### Records supplied
******************************

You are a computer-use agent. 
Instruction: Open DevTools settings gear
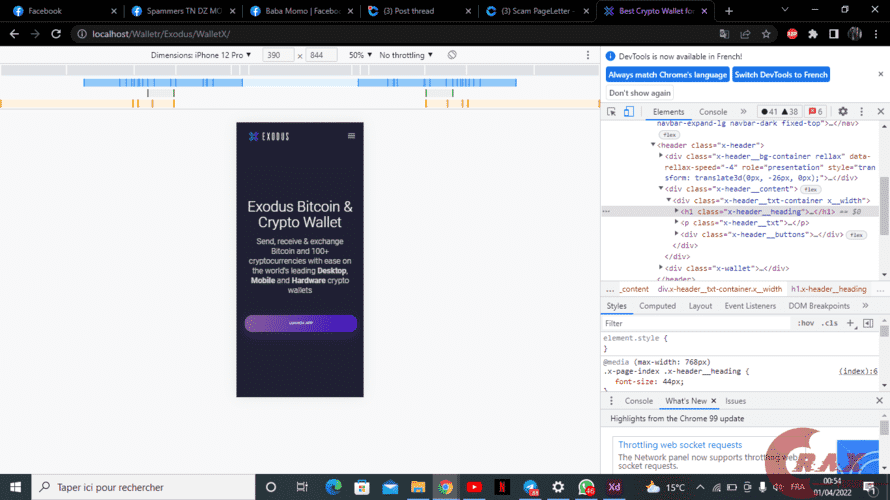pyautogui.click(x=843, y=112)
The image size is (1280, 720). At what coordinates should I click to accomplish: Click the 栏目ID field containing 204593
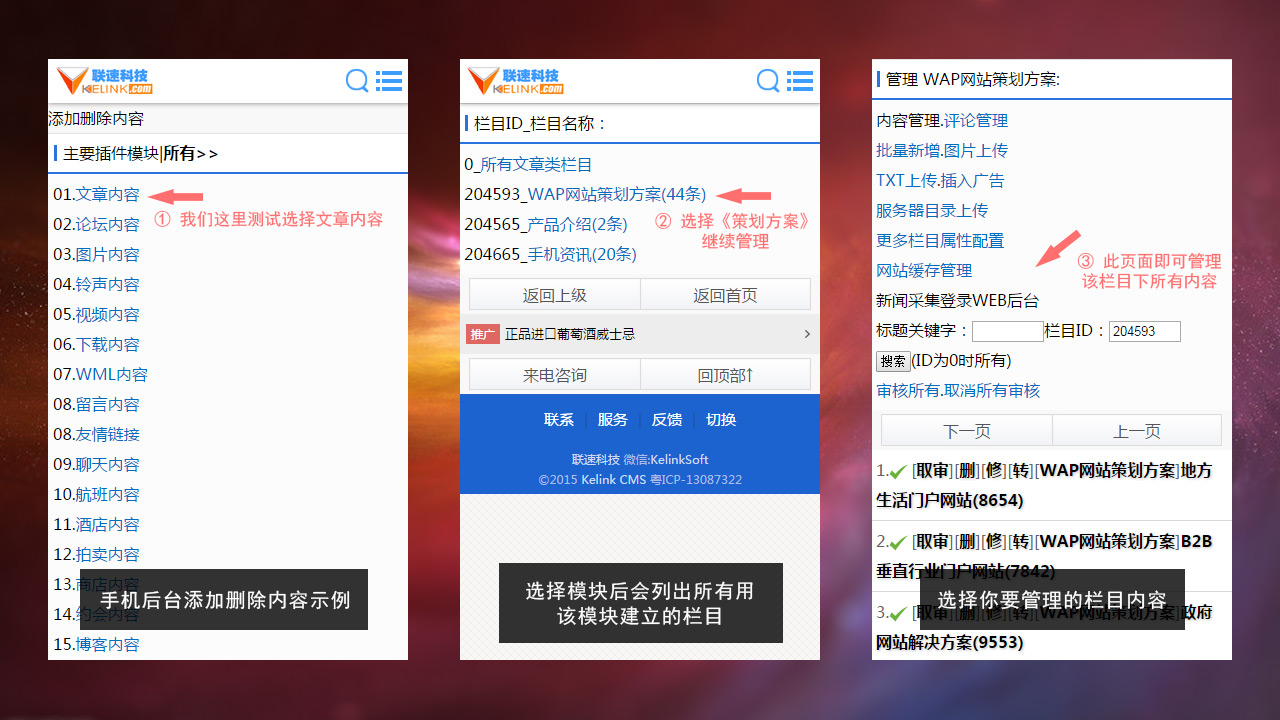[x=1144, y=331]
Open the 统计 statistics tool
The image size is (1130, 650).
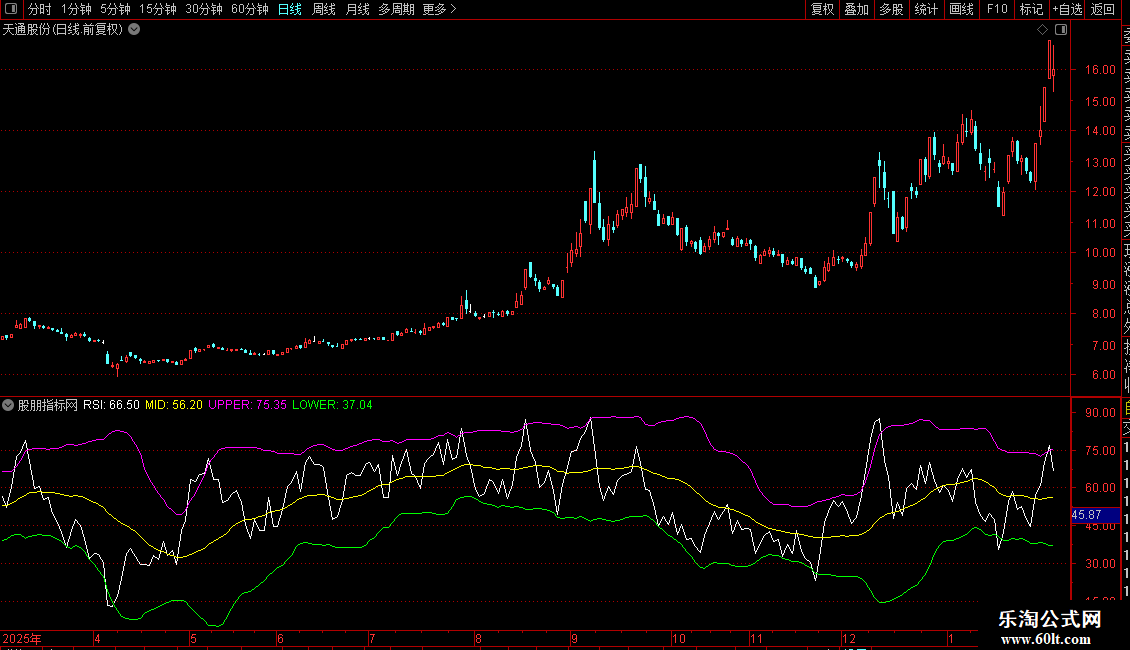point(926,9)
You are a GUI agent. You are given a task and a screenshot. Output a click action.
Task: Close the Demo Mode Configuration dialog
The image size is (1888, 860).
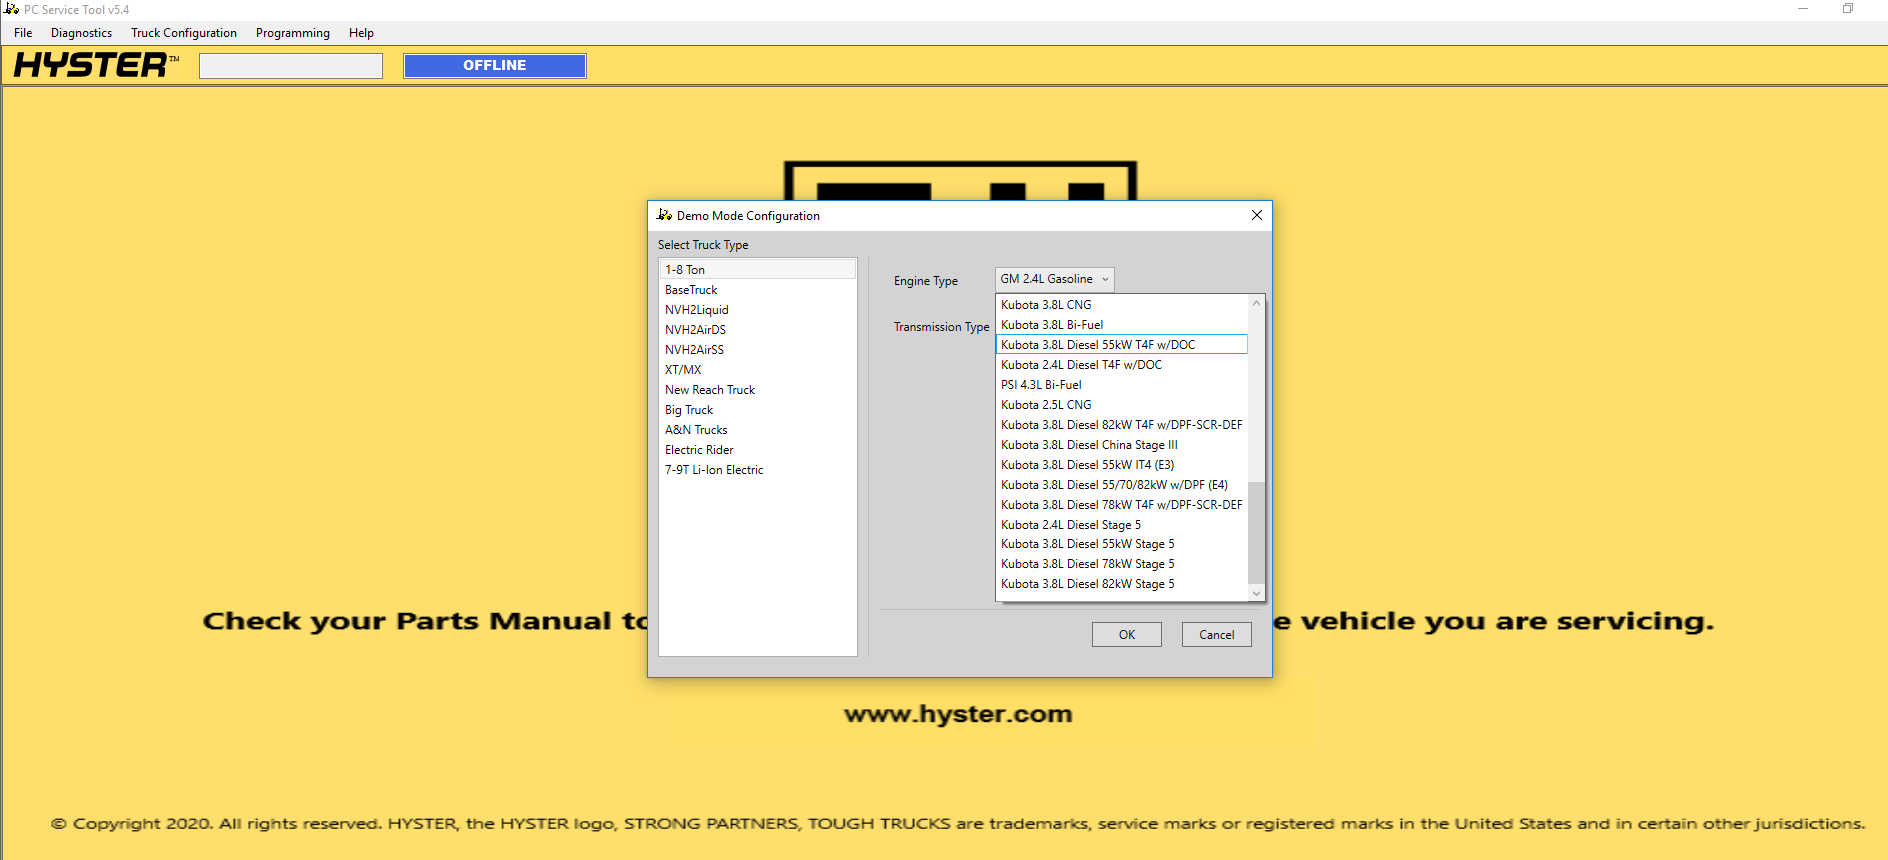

******************************

### Stated exercise
Copy out every one of the lines above word for word, leaving out the pictures.

### Completed exercise
You are a computer-use agent. 
Instruction: Open DevTools settings gear
pyautogui.click(x=843, y=112)
The image size is (1280, 720). At what coordinates should I click to accomplish: Click the 栏目ID field containing 204593
[x=1144, y=331]
Open the 统计 statistics tool
The image size is (1130, 650).
point(926,9)
You are a GUI agent. You are given a task and a screenshot. Output a click action.
Task: Close the Demo Mode Configuration dialog
The image size is (1888, 860).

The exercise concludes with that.